Philip Glass, reputado compositor e pianista norte-americano, cancelou a estreia mundial da sua sinfonia sobre Abraham Lincoln no Kennedy Center, em protesto contra Donald Trump.

Trump colocou a instituição no centro da sua campanha contra o que chama de "cultura woke" e, em dezembro, mudou o nome do prestigiado espaço para "Trump-Kennedy Center".

A Sinfonia n.º 15, "Lincoln", de Glass, estava marcada para 12 e 13 de junho.

"Depois de ponderação cuidada, decidi retirar a minha Sinfonia n.º 15 'Lincoln' do John F. Kennedy Center for the Performing Arts", escreveu Glass em comunicado partilhado nas redes sociais. "A Sinfonia n.º 15 é um retrato de Abraham Lincoln e os valores do Kennedy Center hoje estão em conflito direto com a mensagem da obra. Por isso, sinto-me na obrigação de retirar esta estreia do Kennedy Center sob a sua liderança atual".

Roma Daravi, vice-presidente de relações públicas do centro, respondeu em comunicado: "Não há lugar para política nas artes, e quem apela a boicotes por motivos políticos está a tomar a decisão errada".

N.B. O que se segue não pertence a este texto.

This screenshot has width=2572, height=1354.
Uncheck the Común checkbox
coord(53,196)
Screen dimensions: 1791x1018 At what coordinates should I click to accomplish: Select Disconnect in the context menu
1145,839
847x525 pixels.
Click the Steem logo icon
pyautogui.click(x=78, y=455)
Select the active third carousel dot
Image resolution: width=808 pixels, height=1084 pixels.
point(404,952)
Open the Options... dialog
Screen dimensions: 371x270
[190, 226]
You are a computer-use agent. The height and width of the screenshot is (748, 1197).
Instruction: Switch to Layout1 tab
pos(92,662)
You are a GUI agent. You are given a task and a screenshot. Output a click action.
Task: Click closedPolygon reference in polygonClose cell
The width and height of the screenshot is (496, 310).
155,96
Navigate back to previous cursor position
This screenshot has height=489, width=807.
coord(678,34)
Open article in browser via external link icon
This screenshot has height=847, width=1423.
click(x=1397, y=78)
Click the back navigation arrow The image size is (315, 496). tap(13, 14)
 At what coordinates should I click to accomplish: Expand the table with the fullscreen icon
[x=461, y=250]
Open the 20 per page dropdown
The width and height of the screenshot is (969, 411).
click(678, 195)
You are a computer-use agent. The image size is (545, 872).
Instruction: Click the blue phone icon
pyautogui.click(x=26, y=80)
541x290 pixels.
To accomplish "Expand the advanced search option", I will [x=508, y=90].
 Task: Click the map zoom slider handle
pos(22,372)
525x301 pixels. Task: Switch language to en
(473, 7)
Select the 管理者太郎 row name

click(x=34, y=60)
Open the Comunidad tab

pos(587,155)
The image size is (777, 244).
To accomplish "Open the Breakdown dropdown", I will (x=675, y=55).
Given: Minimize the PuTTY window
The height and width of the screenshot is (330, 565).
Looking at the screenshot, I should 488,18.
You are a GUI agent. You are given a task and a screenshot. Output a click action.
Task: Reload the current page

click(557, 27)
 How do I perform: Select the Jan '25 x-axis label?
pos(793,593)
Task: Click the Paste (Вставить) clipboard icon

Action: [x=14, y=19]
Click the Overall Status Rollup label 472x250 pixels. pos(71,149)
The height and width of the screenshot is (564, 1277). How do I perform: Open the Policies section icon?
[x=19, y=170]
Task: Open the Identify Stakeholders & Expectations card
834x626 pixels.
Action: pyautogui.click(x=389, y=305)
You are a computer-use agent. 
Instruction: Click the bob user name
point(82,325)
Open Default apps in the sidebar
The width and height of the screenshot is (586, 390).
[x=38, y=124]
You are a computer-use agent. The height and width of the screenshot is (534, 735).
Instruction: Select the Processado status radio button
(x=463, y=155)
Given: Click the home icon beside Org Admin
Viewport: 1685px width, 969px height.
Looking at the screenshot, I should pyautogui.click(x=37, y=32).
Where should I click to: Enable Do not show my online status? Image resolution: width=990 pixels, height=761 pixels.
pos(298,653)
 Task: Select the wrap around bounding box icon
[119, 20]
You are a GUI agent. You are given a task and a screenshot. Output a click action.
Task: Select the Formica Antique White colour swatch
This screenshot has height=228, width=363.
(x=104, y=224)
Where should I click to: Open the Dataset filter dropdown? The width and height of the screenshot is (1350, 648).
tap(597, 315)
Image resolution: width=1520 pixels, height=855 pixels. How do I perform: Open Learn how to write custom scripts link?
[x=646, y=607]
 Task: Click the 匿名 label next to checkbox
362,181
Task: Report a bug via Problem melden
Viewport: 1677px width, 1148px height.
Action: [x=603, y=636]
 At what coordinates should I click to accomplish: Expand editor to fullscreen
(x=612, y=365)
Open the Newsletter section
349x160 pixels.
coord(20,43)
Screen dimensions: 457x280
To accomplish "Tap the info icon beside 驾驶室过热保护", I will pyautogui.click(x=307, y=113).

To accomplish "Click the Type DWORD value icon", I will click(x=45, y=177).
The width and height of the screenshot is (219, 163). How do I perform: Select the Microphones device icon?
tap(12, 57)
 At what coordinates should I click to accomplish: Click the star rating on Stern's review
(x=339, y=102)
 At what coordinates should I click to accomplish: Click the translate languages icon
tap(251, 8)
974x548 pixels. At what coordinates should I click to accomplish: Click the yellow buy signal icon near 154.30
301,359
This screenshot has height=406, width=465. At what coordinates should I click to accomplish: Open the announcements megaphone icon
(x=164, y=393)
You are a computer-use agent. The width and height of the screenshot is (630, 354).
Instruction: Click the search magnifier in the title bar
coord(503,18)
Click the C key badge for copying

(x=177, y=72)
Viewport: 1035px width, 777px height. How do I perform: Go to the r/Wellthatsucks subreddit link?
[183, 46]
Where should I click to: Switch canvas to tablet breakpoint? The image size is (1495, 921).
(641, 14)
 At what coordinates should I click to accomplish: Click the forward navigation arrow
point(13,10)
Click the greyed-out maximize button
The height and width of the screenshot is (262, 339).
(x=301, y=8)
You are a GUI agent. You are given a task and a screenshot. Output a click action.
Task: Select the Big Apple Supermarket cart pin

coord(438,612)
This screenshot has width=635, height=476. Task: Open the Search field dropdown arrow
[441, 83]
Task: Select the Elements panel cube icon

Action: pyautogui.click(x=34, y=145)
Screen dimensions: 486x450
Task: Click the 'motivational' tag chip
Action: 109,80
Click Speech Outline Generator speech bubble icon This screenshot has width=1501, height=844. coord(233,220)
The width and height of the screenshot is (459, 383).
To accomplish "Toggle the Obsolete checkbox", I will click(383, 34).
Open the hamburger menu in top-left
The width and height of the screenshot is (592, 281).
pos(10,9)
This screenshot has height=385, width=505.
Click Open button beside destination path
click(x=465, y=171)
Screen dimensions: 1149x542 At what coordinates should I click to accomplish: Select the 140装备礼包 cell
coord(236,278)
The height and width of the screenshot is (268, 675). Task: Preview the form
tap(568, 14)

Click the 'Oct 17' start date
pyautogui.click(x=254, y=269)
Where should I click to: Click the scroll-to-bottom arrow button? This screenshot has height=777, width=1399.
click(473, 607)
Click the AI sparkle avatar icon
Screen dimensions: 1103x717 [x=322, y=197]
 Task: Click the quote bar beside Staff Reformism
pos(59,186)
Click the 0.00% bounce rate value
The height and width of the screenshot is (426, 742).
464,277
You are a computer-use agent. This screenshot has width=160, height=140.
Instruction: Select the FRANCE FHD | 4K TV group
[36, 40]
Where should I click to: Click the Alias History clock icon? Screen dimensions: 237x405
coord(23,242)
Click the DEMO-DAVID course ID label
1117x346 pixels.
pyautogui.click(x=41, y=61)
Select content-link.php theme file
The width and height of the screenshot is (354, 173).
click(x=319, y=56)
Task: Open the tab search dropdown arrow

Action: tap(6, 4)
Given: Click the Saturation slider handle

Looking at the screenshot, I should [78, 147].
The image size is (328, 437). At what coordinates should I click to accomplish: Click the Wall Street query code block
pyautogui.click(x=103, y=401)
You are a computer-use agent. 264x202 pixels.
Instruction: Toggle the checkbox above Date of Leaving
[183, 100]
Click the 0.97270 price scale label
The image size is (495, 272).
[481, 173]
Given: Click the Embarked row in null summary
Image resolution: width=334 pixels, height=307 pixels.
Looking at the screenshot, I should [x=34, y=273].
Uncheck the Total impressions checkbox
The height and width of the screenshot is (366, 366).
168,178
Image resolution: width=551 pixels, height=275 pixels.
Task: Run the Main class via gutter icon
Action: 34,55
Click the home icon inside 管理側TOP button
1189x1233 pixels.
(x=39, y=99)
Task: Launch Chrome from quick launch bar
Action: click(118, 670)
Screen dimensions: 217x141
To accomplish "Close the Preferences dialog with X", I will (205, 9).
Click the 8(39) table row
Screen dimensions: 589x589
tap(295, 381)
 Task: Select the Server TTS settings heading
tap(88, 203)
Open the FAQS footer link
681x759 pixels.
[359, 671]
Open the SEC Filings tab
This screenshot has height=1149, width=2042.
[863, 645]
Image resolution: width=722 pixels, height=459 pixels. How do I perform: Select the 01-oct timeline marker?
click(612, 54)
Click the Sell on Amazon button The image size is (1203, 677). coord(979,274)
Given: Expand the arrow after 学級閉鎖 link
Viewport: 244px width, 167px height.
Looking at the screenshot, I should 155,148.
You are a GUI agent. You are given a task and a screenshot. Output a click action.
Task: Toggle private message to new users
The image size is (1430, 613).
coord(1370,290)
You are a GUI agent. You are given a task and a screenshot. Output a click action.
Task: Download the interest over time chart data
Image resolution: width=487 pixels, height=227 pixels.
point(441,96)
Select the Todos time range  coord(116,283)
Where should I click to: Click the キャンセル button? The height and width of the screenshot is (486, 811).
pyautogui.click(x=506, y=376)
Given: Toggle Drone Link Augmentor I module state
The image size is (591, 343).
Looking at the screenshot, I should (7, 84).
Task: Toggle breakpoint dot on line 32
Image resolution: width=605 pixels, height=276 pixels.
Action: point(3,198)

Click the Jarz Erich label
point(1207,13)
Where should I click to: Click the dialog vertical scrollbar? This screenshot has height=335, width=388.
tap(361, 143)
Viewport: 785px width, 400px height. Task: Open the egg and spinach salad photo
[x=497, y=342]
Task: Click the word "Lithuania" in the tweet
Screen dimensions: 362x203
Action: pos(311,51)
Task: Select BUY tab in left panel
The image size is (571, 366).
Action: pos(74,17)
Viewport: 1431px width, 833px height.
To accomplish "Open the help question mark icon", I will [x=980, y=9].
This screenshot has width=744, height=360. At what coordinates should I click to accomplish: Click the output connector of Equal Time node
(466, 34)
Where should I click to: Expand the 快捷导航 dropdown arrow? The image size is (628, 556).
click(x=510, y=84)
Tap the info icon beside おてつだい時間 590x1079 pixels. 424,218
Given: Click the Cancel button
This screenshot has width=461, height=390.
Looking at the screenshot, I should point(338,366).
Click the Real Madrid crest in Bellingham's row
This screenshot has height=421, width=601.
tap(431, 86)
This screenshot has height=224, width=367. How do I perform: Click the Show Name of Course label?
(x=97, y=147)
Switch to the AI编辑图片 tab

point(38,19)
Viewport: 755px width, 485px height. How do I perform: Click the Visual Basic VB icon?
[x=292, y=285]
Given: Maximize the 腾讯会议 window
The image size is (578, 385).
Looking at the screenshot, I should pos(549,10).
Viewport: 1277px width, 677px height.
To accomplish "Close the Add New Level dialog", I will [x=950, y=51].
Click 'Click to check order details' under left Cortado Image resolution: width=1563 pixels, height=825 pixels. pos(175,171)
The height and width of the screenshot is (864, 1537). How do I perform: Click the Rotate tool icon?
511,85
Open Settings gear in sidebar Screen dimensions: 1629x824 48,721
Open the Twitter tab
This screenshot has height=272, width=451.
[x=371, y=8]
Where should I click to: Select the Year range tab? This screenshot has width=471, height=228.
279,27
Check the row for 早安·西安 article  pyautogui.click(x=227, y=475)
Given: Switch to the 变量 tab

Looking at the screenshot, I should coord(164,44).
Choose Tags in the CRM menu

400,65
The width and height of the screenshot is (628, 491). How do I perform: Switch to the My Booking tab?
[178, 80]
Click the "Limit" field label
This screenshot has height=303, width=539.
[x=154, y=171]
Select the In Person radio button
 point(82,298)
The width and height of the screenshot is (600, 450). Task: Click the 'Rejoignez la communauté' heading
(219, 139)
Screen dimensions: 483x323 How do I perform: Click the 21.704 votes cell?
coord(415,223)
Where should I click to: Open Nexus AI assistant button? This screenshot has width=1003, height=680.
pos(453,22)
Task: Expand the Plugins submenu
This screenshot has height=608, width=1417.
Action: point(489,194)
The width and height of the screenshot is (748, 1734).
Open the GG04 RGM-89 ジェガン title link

Glass, considerado o maior compositor norte-americano vivo, foi galardoado pelo Kennedy Center em 2018 e recebeu a Medalha Nacional das Artes do Presidente Barack Obama em 2010.

Com 88 anos, o artista junta-se a uma lista crescente de intérpretes que estão a cancelar as suas apresentações na sequência da destituição, por Trump, da anterior liderança do Kennedy Center. O musical Hamilton, Issa Rae, Renee Fleming, Béla Fleck, Sonia De Los Santos, Chuck Redd, The Brentano Quartet, The Martha Graham Dance Company e a Washington National Opera estão entre os artistas e grupos que estão a retirar-se da instituição artística ameaçada.

O diretor-executivo do Kennedy Center, Richard Grenell, respondeu aos cancelamentos com uma publicação nas redes sociais, dirigida a Béla Fleck: "Acabou de tornar isto político e cedeu à turba 'woke' que quer que toque apenas para esquerdistas".

Acrescentou: "Esta turba que o está a pressionar nunca ficará satisfeita até que toque apenas para democratas. O Trump Kennedy Center considera que todas as pessoas são bem-vindas, democratas e republicanos e pessoas desinteressadas na política. Queremos artistas que não sejam politizados, que simplesmente gostem de entreter todos, independentemente de em quem votaram".